# CARP and Switch Core Doubts?



## klabacita (Sep 15, 2021)

Hello.

I have a CARP setup, I have 1 VLAN, for example.

VLAN 15 172.16.80.0 / 24
CARP IP for this VLAN is 172.16.80.3

My DHCP is working, once the user receive a IP the gw is my CARP IP 172.16.80.3, good.

But the user cannot surf, firewall rules are open for this VLAN, DNS working.

We have a switch Netgear M4300, I setup my VLAN's and they receive IP from FBSD DHCP, but I was thinking, that on my VLAN routing info inside the switch GUI, for example for this VLAN 15, I add the IP of my CARP IP (172.16.80.3) for this VLAN, the user cannot surf, inside this client If I point the browser to the CARP IP, I receive my switch GUI, strange.

I'm a little confuse.

Now, if I change the routing IP and add a address on that subnet, for example 172.16.80.253 the end user can surf without any issue.

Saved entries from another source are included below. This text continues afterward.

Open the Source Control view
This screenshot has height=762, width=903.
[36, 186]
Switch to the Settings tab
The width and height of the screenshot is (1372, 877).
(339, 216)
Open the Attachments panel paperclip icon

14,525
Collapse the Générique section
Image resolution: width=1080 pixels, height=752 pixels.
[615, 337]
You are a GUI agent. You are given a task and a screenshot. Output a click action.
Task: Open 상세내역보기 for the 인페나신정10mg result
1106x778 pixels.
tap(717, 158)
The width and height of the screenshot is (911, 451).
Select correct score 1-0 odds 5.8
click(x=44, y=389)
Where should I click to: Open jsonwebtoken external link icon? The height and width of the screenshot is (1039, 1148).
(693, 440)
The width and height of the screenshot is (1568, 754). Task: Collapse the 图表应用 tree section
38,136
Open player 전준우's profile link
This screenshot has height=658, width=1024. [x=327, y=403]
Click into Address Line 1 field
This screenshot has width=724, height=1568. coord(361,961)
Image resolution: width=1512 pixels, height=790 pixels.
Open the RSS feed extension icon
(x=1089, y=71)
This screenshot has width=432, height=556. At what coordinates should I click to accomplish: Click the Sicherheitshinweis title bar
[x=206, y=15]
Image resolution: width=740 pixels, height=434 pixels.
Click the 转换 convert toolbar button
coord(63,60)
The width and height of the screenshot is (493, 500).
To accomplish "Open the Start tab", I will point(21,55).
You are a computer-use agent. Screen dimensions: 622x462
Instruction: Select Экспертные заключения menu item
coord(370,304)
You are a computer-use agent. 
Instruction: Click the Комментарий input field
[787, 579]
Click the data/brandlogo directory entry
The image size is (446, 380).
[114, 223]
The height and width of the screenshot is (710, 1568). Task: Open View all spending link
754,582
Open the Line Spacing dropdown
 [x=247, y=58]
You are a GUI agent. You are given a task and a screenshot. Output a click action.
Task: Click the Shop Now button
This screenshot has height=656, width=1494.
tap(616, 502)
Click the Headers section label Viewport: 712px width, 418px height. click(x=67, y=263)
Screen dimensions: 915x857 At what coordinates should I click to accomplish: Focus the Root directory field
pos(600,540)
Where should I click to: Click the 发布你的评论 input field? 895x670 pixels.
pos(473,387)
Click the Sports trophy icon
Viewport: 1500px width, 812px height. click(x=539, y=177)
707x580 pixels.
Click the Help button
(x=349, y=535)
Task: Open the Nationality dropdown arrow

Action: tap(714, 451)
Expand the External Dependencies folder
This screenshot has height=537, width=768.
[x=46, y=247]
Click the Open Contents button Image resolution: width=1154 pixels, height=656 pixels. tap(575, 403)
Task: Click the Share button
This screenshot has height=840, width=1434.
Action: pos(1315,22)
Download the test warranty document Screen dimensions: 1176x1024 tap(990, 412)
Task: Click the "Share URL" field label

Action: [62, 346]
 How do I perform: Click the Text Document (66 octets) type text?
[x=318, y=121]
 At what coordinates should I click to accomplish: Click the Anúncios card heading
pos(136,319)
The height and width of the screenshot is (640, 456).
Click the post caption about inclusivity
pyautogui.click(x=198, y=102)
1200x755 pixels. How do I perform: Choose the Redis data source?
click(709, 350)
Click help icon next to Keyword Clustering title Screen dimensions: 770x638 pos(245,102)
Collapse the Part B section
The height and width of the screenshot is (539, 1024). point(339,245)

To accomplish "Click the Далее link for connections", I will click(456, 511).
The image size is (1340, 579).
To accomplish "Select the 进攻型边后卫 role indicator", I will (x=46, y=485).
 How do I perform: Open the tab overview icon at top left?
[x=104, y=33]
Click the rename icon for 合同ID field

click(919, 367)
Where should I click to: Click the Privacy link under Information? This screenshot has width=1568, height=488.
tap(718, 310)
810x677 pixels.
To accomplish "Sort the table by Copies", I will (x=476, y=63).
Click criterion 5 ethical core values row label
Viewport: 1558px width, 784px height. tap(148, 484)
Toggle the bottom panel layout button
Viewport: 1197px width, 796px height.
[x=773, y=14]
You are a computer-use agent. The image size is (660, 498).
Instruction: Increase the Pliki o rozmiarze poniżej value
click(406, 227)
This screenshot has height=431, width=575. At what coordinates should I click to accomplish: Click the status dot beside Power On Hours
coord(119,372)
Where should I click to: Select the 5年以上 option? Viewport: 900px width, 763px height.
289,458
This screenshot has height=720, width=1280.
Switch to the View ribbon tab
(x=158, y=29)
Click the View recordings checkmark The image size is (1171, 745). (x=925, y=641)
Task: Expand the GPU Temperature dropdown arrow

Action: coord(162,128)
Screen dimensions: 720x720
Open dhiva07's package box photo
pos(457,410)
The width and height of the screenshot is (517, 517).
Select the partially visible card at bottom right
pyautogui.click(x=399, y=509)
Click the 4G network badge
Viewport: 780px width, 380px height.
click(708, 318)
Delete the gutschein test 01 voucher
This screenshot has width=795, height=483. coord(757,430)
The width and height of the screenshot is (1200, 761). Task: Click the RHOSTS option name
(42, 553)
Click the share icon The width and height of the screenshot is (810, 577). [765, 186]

Could someone show me where is my error please I will appreciated, thanks!!!


----------



## SirDice (Sep 15, 2021)

klabacita said:


> but I was thinking, that on my VLAN routing info inside the switch GUI, for example for this VLAN 15, I add the IP of my CARP IP (172.16.80.3) for this VLAN,


I don't quite understand what you tried to do here. You added the CARP address where?


----------